[Mesa-dev] [PATCH 0/3] Implement DRI_PRIME support for Wayland

Axel Davy davy at clipper.ens.fr
Fri Nov 22 05:52:20 PST 2013


On 11/22/2013 01:16 AM, Kristian Høgsberg wrote:
> I'm not sold on the nested compositor for this use case.  It
> introduces another context switch between the game and the main
> compositor and more input and output lag.  Instead I think we need to
> consider whether we want a new __DRIimage entry point like:
>
>   (*blitImage)(__DRIcontext *ctx, __DRIimage *src, __DRIimage *ctx)
>
> and then do the copy in platform_wayland.c when we have non-matching
> tile-formats.
>
> Kristian
>

Thanks for the comments.

There are advantages to both possibilities:
using a nested compositor or doing the copy inside Mesa.

I imagine doing a blit could be the default,
and rendering directly to the linear buffer could be an option
set by an env var, or driconf.

I'm deeply convinced we should allow to render to the linear
buffer without copy, and the nested compositor use-case makes sense.

For the blit, a function

(*blitImage)(__DRIcontext *ctx, __DRIimage *src, __DRIimage *dst)

makes sense, but we would need another function
(not related specifically to Prime):

(*throttle) (__DRIcontext *ctx)

Because rendering something heavy on non-intel card (intel cards to
throttling automatically)
cause input lag (and It is solved by forcing throttling at every swap).

And ideally, we could have more control on tiling,
for example if the computer has two AMD cards of the same
generation with same tiling modes, we could always use tiling.


>I would like the compositor to still send the classic drm device in
>the wl_drm.device event.  The client can then use stat(2) to stat it
>and defer the corresponding render node from that by adding 128 to the
>minor.  This way we don't break older mesa versions by sending them a
>render node that they'll then fail to authenticate.

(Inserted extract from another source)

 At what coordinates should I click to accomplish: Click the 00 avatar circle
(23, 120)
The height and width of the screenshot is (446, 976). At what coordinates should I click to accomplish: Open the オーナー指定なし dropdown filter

I do not agree on this: if the compositor does run under a render-node,
there are high chances it can't authenticate clients wanting to run
on the not-render-node device.
Moreover, I believe clients shouldn't use render-nodes by default if
they can avoid it.

I don't get the point of older mesa versions: why would you use an older
Mesa version inside a more recent Mesa version?


Some arguments in favor of allowing the nested compositor case to render
without copy
on another card:

. XWayland inside would run as if the main device is the device of the
nested compositor. (I can't say how X dri3 will support Prime, so I
can't say yet if this is a big advantage or not). For example if Xrender is
slow on the main card, you can with this system use Xrender on the other
card.

. In case you are under system compositors (like would KWin), you would
like to be able to render your whole desktop on the card you want,
without an additional copy.
. We could imagine having outputs on different card, the compositor
under system compositors would connect to multiple system compositors
running on each card (and giving access to different outputs). The
compositor would use card X: the system compositor on card X would have
tiled buffers without copies, whereas the other system compositors would
have untiled buffers without copies.

. The nested compositor could allow the user to choose between capping
the compositing to 60 fps
or not. When we would cap the compositing to 60 fps, we would avoid some
useless copies (while adding a very small latency between when the frame
is sent and when it is displayed)

(. The nested compositor could have additional features like recording
using the acceleration of the other card )

All these arguments can be put in short in: "more flexibility"


For an heavy game < 60 fps, I agree it makes much more sense to do the
copy inside Mesa, than using a nested compositor.